Using your thesis statement and research, present the problem that needs to be addressed with your proposed solution. Note: Your solution, advantages, and challenges, will be in Parts 2 and 3.

Write a three to four (3-4) page paper in which you:

Provide an appropriate title and an interesting opening paragraph to appeal to your stated audience (appeal with logic, ethics, or emotion).
Include a defensible, relevant thesis statement in the first paragraph. (Revised from Assignment 2)
Describe the history and status of the issue and provide an overview of the problem(s) that need to be addressed. This should be one or two (1-2) paragraphs.
Explain the first problem (economic, social, political, environmental, complexity, inequity, ethical/moral, etc.) and provide support for your claims. This should be one or two (1-2) paragraphs.
Explain the second problem (economic, social, political, environmental, complexity, inequity, ethical/moral, etc.). and provide support for your claims. This should be one or two (1-2) paragraphs.

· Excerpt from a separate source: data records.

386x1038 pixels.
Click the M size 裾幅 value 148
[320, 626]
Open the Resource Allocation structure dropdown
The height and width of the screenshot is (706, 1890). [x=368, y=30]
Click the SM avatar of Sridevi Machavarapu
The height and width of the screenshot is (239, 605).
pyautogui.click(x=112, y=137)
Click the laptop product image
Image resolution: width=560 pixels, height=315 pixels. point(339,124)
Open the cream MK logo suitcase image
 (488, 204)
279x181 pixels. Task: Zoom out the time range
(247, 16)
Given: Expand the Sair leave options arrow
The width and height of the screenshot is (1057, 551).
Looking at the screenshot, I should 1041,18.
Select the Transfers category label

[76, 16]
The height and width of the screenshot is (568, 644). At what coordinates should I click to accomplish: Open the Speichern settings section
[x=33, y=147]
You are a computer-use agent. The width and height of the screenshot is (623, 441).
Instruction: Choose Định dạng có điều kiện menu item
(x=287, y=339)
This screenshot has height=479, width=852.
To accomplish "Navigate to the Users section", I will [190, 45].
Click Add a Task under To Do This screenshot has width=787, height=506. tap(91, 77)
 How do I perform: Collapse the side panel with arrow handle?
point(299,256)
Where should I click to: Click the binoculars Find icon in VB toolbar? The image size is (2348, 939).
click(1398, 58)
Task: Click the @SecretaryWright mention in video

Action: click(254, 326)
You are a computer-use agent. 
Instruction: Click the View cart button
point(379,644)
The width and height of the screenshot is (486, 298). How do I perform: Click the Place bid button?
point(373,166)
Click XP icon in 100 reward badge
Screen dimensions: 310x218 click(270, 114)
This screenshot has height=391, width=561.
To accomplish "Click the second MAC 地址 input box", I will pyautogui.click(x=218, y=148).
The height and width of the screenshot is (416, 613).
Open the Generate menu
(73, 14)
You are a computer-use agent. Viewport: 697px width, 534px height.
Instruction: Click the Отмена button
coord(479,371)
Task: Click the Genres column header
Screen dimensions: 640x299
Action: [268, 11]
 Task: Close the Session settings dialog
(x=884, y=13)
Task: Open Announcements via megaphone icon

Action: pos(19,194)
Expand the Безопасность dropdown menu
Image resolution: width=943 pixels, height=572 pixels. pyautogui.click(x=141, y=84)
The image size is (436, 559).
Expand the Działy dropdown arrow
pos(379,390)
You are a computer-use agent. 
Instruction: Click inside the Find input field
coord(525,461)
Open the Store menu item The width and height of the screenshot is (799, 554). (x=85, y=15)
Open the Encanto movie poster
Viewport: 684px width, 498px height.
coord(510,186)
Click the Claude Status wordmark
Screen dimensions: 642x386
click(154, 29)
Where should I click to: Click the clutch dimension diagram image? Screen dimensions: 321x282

Explain the third problem (economic, social, political, environmental, complexity, inequity, ethical/moral, etc.) and provide support for your claims. This should be one or two (1-2) paragraphs.
Provide a concluding paragraph that summarizes the stated problems and promises a solution.
Develop a coherently structured paper with an introduction, body, and conclusion.
Use effective transitional words, phrases, and sentences throughout the paper.
Support claims with at least three (3) quality, relevant references. Use credible, academic sources available through Strayer University’s Resource Center. Note: Wikipedia and other Websites do not qualify as academic resources.